• [List of tasks]:
[1] Retype the passage from the article on nurse staffing at Valley Med below, starting at "Following the COVID-19" and ending at "care workers too.".
[2] In the article on nurse staffing at Valley Med, how long has Kamara worked as a trauma nurse at Valley Med?
[3] Write what comes next in the article on nurse staffing at Valley Med, picking up after its final sentence.
--- Text excerpt ---
County Executive James Williams said in an interview that California has “some of the nation’s strictest regulations and rules” when it comes to staffing ratios and has additional processes outlined in its labor agreement with the nurses union.
“The county is of course going to continue to comply with both state regulations and our contracts, but most importantly consistent with our foremost obligation to patient care and patient quality,” he said.
Kamara, who has been a trauma nurse at Valley Med for over a decade, said that nurse staffing shortages have become “normalized” in their field.
Following the COVID-19 pandemic, more nurses are feeling burnt out and leaving the industry, putting even more pressure on the system. Working in Valley Med’s Level 1 trauma center — which treated the most trauma patients in the entire state last year — the images of gun shots, motor vehicle crashes and severe burns often stay with them long after they’ve clocked out, Kamara said.
Nurse staffing shortages, though, don’t just impact patients, they impact the safety of health care workers too.
“If you’ve waited two, three hours in the waiting room and nobody is helping you and you’re in pain, there’s more of a chance you can become agitated,” Kamara said. “And when you’re agitated, that’s a recipe for you to assault the health care worker.”
--- Given entries ---
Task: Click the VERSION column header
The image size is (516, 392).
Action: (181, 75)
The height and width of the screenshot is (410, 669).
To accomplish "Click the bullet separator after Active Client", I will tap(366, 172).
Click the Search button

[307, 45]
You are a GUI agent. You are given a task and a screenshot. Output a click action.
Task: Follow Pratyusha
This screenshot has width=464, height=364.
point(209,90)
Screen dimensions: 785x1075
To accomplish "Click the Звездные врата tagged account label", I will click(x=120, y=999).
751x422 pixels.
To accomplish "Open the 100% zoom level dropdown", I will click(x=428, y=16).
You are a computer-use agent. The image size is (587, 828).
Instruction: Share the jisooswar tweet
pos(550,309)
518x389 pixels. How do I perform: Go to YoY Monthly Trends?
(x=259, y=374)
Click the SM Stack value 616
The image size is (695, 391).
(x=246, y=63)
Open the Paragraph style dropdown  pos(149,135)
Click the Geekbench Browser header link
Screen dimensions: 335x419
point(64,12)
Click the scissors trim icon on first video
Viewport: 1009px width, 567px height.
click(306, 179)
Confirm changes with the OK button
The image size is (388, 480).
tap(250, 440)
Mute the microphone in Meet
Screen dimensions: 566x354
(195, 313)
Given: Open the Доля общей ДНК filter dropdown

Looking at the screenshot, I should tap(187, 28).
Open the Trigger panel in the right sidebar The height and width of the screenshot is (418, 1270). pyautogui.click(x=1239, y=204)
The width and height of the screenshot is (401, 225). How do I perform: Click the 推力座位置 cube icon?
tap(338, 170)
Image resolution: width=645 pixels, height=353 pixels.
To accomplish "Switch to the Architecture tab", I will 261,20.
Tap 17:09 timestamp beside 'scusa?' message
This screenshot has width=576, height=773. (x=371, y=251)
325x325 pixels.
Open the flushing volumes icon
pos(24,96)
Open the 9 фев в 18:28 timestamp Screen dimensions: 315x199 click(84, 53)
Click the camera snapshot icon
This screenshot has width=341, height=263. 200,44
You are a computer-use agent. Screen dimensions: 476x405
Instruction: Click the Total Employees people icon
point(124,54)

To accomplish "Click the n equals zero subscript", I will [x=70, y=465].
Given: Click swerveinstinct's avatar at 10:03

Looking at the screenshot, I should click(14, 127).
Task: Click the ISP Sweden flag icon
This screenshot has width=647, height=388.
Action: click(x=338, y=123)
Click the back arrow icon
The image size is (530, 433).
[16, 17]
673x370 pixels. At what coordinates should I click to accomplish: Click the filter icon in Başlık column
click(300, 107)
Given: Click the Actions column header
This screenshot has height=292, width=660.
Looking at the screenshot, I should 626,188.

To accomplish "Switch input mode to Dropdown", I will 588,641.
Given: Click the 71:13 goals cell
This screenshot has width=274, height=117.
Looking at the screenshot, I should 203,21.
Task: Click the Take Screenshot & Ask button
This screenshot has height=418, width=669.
---
• [Task-by-task outputs]:
[1]
Following the COVID-19 pandemic, more nurses are feeling burnt out and leaving the industry, putting even more pressure on the system. Working in Valley Med’s Level 1 trauma center — which treated the most trauma patients in the entire state last year — the images of gun shots, motor vehicle crashes and severe burns often stay with them long after they’ve clocked out, Kamara said.
Nurse staffing shortages, though, don’t just impact patients, they impact the safety of health care workers too.

[2] Over a decade.

[3]
Kamara is among the many health care workers across the nation who have experienced an uptick in violence in recent years while trying to treat patients. Last October, Kamara, who is 6′ 2″, was attacked by a combative patient who started throwing punches and eventually hurled a chair at the nurse. As he sought to restrain the patient and ensure no one else got hurt, Kamara tore his left rotator cuff. A year later, he says he’s only about 60% back to normal.
Williams, the county executive, acknowledges that the cuts and consolidations the county is currently examining is difficult, but the reality is that they’re “not going to be able to operate the way as we were before.”
“We are undoubtedly facing an extraordinary fiscal challenge, and that is going to call upon our staff to make additional sacrifice and that’s a hard thing, we recognize that,” he said. “This is going to be part of ongoing conversations with our county organization over the next several years as we continue to face these fiscal challenges that have been foisted upon us by the really callous and damaging decision coming from Washington, D.C.”